Он со вниманием посмотрел на них.

— Вот и вас… точно из-за тысячи верст на вас смотрю… Да и черт знает, зачем мы об этом говорим! И к чему расспрашивать? — прибавил он с досадой и замолчал, кусая себе ногти и вновь задумываясь.

— Какая у тебя дурная квартира, Родя, точно гроб, — сказала вдруг Пульхерия Александровна, прерывая тягостное молчание, — я уверена, что ты наполовину от квартиры стал такой меланхолик.

— Квартира?.. — отвечал он рассеянно. — Да, квартира много способствовала… я об этом тоже думал… А если б вы знали, однако, какую вы странную мысль сейчас сказали, маменька, — прибавил он вдруг, странно усмехнувшись.

Еще немного, и это общество, эти родные, после трехлетней разлуки, этот родственный тон разговора при полной невозможности хоть об чем-нибудь говорить, — стали бы, наконец, ему решительно невыносимы. Было, однако ж, одно неотлагательное дело, которое так или этак, а надо было непременно решить сегодня, — так решил он еще давеча, когда проснулся. Теперь он обрадовался делу, как выходу.
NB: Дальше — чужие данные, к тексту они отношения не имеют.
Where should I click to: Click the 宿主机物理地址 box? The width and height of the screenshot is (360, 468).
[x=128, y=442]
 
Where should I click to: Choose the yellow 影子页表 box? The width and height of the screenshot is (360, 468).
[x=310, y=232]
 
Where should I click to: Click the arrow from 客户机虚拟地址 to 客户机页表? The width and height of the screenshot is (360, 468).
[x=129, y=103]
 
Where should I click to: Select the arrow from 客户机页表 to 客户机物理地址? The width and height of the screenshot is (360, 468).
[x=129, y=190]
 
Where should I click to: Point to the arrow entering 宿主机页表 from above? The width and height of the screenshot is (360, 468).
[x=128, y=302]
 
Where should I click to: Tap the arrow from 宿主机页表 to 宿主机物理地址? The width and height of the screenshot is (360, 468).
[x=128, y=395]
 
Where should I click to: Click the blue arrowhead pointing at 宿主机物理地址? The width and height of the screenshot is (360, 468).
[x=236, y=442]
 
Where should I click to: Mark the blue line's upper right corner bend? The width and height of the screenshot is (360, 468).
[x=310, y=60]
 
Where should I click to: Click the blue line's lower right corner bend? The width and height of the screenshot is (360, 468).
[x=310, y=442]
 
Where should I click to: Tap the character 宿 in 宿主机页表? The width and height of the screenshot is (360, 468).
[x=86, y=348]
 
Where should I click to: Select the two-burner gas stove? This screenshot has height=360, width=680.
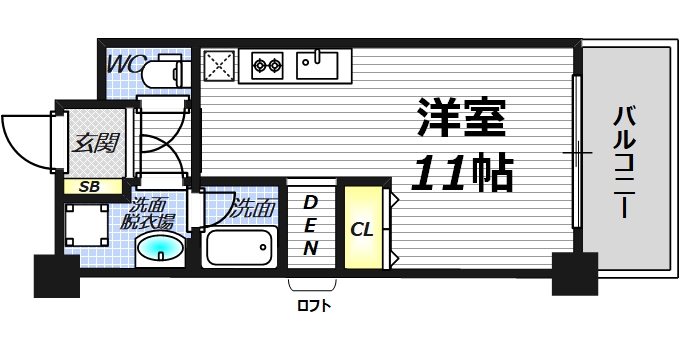point(267,66)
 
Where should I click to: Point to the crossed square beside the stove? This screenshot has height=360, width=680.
point(218,66)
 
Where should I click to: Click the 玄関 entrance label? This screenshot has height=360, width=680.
point(93,142)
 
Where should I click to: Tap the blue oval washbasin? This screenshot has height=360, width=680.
point(158,249)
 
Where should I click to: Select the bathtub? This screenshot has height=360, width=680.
point(240,246)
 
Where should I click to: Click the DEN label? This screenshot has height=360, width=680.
point(311,225)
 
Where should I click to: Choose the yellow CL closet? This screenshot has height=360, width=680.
point(363,228)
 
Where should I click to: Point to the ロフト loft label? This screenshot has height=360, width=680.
point(313,306)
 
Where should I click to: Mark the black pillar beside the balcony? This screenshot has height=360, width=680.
point(574,272)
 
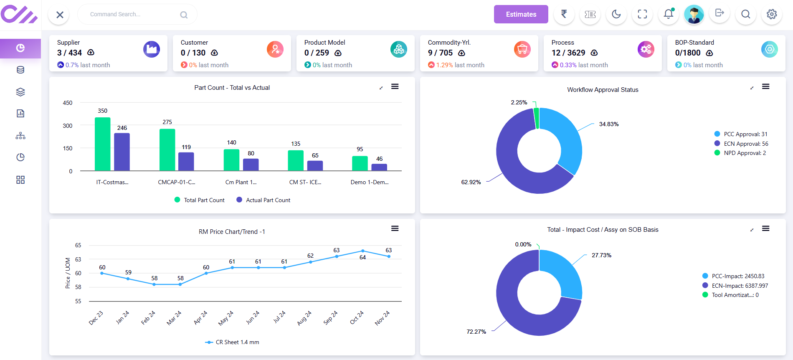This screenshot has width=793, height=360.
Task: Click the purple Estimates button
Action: point(521,14)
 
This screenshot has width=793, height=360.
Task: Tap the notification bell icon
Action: point(668,14)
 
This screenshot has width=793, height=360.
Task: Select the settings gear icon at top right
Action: point(771,14)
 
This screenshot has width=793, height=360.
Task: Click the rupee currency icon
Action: point(564,14)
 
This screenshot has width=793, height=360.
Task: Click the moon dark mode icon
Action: point(616,14)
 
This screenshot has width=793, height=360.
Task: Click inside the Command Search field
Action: point(129,14)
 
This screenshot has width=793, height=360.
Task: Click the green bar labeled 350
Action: point(103,144)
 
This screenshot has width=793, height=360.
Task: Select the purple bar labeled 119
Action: point(186,161)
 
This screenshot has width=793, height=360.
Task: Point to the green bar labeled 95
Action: point(360,163)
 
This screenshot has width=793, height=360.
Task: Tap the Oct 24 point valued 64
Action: point(362,251)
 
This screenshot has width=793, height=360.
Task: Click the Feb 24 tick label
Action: point(148,318)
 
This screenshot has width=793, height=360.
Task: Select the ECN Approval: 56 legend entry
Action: point(745,144)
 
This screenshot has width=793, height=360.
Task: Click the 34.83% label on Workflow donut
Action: point(608,124)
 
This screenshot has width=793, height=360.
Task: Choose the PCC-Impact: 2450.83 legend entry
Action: point(737,276)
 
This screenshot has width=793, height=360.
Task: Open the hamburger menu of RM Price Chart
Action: point(395,228)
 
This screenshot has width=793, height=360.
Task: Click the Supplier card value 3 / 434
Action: point(69,53)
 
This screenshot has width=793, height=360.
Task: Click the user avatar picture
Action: point(694,14)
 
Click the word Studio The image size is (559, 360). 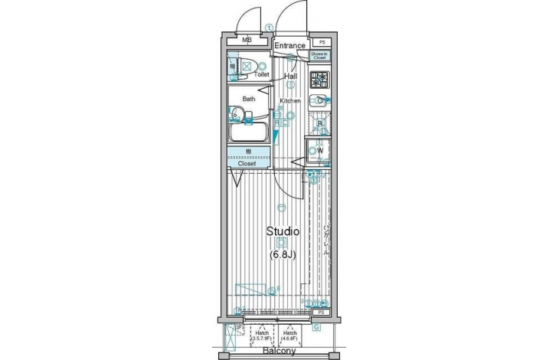click(282, 231)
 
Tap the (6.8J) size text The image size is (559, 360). click(283, 254)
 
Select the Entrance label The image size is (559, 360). click(291, 46)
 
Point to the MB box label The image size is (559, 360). click(247, 41)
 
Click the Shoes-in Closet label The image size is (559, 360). click(319, 55)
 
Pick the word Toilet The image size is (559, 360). click(261, 75)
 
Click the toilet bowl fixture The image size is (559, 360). click(247, 67)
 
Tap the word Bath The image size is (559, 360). click(249, 100)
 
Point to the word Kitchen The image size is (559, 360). click(289, 101)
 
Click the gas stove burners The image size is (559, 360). click(319, 78)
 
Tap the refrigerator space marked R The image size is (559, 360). click(320, 124)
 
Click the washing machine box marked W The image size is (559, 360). click(319, 150)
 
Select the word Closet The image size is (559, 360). click(247, 163)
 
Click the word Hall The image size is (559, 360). click(291, 77)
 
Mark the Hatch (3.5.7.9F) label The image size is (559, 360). click(262, 336)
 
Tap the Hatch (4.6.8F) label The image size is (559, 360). click(290, 336)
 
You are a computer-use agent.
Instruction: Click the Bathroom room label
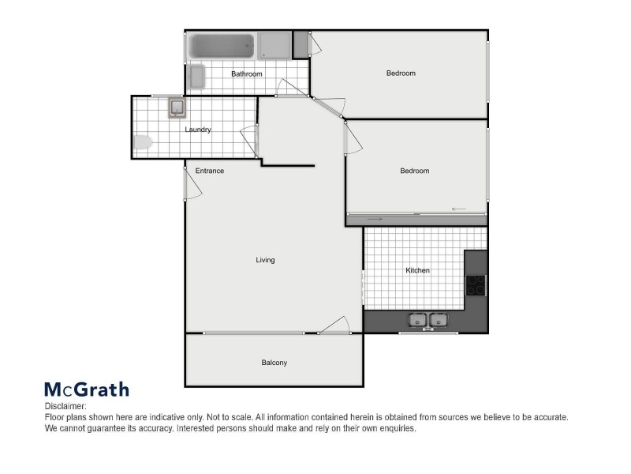point(246,74)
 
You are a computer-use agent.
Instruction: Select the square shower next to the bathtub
point(274,45)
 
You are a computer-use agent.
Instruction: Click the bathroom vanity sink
point(196,77)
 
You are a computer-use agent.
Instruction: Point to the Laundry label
point(198,130)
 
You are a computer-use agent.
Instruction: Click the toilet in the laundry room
point(143,143)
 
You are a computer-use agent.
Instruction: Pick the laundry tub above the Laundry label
point(177,107)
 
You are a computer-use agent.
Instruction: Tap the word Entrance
point(209,171)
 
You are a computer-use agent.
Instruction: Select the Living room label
point(265,260)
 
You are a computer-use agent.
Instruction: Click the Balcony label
point(274,363)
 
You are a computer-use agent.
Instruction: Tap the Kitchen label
point(417,271)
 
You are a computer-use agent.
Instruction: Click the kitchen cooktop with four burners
point(476,284)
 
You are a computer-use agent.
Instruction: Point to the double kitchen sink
point(427,320)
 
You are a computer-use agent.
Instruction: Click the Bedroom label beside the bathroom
point(401,73)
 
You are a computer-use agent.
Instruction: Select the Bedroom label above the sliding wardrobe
point(414,171)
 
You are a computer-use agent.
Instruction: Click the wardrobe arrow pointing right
point(375,219)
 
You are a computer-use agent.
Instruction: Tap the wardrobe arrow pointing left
point(459,209)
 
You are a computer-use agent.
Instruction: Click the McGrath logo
point(86,389)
— Вот что, Дуня, — начал он серьезно и сухо, — я, конечно, прошу у тебя за вчерашнее прощения, но я долгом считаю опять тебе напомнить, что от главного моего я не отступаюсь. Или я, или Лужин. Пусть я подлец, а ты не должна. Один кто-нибудь. Если же ты выйдешь за Лужина, я тотчас же перестаю тебя сестрой считать.

— Родя, Родя! Да ведь это все то же самое, что и вчера, — горестно воскликнула Пульхерия Александровна, — и почему ты все подлецом себя называешь, не могу я этого выносить! И вчера то же самое…

— Брат, — твердо и тоже сухо отвечала Дуня, — во всем этом есть ошибка с твоей стороны. Я за ночь обдумала и отыскала ошибку. Все в том, что ты, кажется, предполагаешь, будто я кому-то и для кого-то приношу себя в жертву. Совсем это не так. Я просто для себя выхожу, потому что мне самой тяжело; а затем, конечно, буду рада, если удастся быть полезною родным, но в моей решимости это не самое главное побуждение…

«Лжет! — думал он про себя, кусая ногти со злости. — Гордячка! Сознаться не хочет, что хочется благодетельствовать! О, низкие характеры! Они и любят, точно ненавидят. О, как я… ненавижу их всех!»